Text segment |

:::::

SDA logo

Released in November 2011, Skyward Sword follows Link as he flies through the skies and to Hyrule in order to save Zelda. Traversing through three different sections of Hyrule while collecting familiar items, players get to enjoy the Wii MotionPlus and swing Link's sword with exact precision and get a feel for aiming a bow and using the slingshot. Much to his frustration, Link himself finds out that puzzle-solving has expanded to the overworld.


Best Single-segment time With resets: 5:39 by 'Paraxade' on 2012-04-28.

Get Flash to see this player.

Author's comments:

First things first. The YouTube upload of this run is available here. I would appreciate your not uploading it to your own channel for several reasons, not the least of which being that I don't like the idea of having my work on someone else's channel. Thank you!

:::::

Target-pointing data
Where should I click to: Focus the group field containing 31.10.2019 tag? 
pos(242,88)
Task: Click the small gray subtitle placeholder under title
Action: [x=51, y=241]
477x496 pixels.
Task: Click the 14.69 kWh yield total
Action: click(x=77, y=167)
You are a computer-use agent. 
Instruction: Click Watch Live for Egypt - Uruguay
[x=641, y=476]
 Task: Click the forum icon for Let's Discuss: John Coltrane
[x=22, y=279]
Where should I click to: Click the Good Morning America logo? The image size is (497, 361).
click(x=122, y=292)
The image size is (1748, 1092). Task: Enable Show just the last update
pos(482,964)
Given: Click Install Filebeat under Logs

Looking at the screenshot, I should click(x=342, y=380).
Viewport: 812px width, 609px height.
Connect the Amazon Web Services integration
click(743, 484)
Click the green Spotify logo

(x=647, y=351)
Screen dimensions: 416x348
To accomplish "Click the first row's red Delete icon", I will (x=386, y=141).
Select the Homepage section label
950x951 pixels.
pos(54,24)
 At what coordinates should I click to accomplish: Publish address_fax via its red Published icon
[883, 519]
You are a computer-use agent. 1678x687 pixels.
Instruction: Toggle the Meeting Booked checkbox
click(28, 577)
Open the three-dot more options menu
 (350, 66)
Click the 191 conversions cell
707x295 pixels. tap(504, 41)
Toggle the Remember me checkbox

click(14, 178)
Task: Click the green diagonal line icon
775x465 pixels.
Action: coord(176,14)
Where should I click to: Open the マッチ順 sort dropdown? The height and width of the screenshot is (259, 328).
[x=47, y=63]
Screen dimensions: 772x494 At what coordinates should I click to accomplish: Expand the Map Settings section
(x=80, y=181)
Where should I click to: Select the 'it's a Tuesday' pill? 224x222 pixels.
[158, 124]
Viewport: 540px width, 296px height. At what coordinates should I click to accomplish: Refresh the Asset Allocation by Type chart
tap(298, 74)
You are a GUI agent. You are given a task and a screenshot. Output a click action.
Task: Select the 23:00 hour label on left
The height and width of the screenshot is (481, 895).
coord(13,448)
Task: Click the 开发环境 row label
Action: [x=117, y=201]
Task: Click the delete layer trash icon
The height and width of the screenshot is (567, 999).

:::::

Your tasks |
**1)** From the Skyward Sword page, reproduce the passage starting with "First things first." and going on through "channel. Thank you!".
**2)** Translate this sentence from the Skyward Sword page into Spanish: "Much to his frustration, Link himself finds out that puzzle-solving has expanded to the overworld."
**3)** According to the Skyward Sword page, when was the game released?

Outputs for the tasks |
**1)**
First things first. The YouTube upload of this run is available here. I would appreciate your not uploading it to your own channel for several reasons, not the least of which being that I don't like the idea of having my work on someone else's channel. Thank you!

**2)** Para su frustración, el propio Link descubre que la resolución de acertijos se ha extendido al mundo exterior.

**3)** In November 2011.